**Problem details**
Please return only the lines from the one holding "Отзывы о VAVADA (988, 422)" through the one holding "Lucyna Szewczyk (1933-2015) (230, 2520)", exactly as they appear in the records below, both ends included.

◆ ◆ ◆ ◆

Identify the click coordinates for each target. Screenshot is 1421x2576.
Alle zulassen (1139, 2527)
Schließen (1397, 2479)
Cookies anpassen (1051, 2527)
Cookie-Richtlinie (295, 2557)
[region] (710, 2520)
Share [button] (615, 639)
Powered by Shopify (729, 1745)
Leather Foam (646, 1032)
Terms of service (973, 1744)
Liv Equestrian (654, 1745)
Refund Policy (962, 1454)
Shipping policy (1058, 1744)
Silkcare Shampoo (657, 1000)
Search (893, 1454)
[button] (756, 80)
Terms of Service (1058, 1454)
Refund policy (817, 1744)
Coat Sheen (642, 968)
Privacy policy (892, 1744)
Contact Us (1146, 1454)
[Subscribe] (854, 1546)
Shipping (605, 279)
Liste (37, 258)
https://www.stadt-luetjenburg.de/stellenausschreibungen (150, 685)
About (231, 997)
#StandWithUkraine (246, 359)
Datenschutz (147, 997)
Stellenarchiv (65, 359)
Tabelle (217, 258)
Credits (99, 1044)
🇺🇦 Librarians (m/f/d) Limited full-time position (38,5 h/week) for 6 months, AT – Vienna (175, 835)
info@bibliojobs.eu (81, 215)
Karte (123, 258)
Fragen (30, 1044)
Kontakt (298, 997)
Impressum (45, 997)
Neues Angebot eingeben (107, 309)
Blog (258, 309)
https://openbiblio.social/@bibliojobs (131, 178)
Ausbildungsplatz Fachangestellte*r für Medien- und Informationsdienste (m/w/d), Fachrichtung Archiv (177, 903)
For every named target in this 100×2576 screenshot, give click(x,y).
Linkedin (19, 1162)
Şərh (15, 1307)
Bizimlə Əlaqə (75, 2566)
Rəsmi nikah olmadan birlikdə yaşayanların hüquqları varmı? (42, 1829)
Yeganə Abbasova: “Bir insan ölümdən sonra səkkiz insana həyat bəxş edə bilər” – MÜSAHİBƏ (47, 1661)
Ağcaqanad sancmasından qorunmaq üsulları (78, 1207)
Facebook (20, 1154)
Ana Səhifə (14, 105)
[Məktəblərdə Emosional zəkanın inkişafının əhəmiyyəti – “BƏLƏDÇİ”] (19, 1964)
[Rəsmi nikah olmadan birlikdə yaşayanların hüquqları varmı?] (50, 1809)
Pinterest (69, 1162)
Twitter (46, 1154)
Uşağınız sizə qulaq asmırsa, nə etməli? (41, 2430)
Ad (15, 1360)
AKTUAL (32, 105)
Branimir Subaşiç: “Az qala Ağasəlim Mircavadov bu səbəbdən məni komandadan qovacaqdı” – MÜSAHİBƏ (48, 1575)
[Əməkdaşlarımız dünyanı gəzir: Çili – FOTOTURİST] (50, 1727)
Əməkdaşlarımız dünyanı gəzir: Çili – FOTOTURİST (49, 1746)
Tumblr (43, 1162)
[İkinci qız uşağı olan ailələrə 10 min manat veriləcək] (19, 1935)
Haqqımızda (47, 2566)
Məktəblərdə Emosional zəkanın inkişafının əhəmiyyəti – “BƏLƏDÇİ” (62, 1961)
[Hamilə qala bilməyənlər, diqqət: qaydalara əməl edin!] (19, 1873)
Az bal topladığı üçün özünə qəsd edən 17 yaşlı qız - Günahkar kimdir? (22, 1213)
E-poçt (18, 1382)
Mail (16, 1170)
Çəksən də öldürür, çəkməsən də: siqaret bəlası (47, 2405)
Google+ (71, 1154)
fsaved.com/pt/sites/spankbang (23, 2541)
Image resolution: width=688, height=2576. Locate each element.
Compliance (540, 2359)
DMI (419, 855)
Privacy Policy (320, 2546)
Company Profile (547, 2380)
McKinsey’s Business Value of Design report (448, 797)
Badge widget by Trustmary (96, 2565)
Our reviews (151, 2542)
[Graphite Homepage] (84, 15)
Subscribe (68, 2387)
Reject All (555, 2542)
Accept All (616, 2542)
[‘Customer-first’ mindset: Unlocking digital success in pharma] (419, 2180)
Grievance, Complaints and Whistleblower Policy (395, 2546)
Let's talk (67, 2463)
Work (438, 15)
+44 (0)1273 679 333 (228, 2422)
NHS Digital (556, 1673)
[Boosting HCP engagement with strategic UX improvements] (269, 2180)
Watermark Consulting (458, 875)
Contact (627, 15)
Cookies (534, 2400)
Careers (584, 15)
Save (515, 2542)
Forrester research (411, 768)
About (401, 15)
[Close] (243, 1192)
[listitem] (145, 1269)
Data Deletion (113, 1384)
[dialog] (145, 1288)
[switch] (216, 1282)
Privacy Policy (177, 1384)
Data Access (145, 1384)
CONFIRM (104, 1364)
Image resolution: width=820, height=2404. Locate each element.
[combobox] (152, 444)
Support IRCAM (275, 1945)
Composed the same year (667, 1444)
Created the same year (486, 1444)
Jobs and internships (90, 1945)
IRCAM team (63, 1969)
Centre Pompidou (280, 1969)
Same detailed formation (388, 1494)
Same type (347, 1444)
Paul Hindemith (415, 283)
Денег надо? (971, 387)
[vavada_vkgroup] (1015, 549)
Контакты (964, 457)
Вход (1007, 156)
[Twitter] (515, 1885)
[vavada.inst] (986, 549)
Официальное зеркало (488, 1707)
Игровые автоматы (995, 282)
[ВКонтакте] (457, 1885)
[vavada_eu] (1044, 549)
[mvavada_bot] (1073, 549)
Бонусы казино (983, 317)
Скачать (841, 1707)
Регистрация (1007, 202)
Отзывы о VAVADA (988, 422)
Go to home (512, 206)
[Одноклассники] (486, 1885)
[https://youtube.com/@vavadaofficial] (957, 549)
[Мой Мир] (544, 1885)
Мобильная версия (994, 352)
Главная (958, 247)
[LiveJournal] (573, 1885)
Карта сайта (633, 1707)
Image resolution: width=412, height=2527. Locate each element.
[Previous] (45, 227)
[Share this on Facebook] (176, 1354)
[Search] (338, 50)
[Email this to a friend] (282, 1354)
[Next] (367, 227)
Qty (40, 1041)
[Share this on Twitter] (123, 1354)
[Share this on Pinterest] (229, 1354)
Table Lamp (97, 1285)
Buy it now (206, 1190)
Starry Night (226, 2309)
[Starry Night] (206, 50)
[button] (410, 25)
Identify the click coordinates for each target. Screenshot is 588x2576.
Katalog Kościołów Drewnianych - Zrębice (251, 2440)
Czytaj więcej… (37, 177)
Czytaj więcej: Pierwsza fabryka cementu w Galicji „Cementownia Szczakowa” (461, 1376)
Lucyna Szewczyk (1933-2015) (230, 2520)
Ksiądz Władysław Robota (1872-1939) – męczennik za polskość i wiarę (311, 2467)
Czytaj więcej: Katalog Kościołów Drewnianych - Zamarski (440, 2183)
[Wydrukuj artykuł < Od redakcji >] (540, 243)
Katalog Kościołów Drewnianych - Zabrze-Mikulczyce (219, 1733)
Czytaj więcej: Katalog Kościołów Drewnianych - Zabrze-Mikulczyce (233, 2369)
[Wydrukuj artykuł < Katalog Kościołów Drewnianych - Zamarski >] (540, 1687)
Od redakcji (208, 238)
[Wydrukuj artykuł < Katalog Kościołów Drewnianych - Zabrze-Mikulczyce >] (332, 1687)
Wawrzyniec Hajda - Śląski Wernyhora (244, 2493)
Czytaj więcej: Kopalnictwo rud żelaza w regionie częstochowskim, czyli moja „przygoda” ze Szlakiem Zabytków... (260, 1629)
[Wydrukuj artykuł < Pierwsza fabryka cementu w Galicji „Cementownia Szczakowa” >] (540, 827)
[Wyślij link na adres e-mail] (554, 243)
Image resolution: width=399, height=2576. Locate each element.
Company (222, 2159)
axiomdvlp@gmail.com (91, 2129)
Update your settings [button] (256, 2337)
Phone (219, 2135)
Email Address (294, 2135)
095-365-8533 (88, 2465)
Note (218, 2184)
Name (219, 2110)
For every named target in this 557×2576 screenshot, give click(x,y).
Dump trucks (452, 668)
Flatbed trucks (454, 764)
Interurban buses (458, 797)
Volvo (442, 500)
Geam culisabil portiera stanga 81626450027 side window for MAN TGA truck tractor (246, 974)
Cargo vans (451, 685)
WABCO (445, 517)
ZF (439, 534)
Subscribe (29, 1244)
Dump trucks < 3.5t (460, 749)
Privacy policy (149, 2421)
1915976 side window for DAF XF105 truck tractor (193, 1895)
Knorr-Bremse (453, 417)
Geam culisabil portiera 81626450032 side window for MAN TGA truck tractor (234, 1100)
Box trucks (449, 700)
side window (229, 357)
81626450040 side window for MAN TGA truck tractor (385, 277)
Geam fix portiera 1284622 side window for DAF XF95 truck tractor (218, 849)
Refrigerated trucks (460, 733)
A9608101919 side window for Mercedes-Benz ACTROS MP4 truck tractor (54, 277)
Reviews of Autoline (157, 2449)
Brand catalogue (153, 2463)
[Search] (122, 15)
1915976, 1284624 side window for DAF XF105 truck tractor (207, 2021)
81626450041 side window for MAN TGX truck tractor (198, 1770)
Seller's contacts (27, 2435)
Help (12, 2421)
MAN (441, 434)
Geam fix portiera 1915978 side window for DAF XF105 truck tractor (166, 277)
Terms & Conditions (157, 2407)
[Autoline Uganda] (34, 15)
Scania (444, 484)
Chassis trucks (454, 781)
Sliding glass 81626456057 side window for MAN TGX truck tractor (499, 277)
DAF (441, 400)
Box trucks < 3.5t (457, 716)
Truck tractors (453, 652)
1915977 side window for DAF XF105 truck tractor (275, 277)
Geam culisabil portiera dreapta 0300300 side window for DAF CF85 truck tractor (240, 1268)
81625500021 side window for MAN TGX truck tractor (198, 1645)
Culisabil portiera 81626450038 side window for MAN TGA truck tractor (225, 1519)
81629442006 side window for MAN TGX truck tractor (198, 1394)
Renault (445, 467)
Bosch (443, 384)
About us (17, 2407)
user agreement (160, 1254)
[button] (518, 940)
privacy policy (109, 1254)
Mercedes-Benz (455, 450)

◆ ◆ ◆ ◆

**Result of this exercise**
Отзывы о VAVADA (988, 422)
Go to home (512, 206)
[Одноклассники] (486, 1885)
[https://youtube.com/@vavadaofficial] (957, 549)
[Мой Мир] (544, 1885)
Мобильная версия (994, 352)
Главная (958, 247)
[LiveJournal] (573, 1885)
Карта сайта (633, 1707)
Image resolution: width=412, height=2527. Locate each element.
[Previous] (45, 227)
[Share this on Facebook] (176, 1354)
[Search] (338, 50)
[Email this to a friend] (282, 1354)
[Next] (367, 227)
Qty (40, 1041)
[Share this on Twitter] (123, 1354)
[Share this on Pinterest] (229, 1354)
Table Lamp (97, 1285)
Buy it now (206, 1190)
Starry Night (226, 2309)
[Starry Night] (206, 50)
[button] (410, 25)
Identify the click coordinates for each target. Screenshot is 588x2576.
Katalog Kościołów Drewnianych - Zrębice (251, 2440)
Czytaj więcej… (37, 177)
Czytaj więcej: Pierwsza fabryka cementu w Galicji „Cementownia Szczakowa” (461, 1376)
Lucyna Szewczyk (1933-2015) (230, 2520)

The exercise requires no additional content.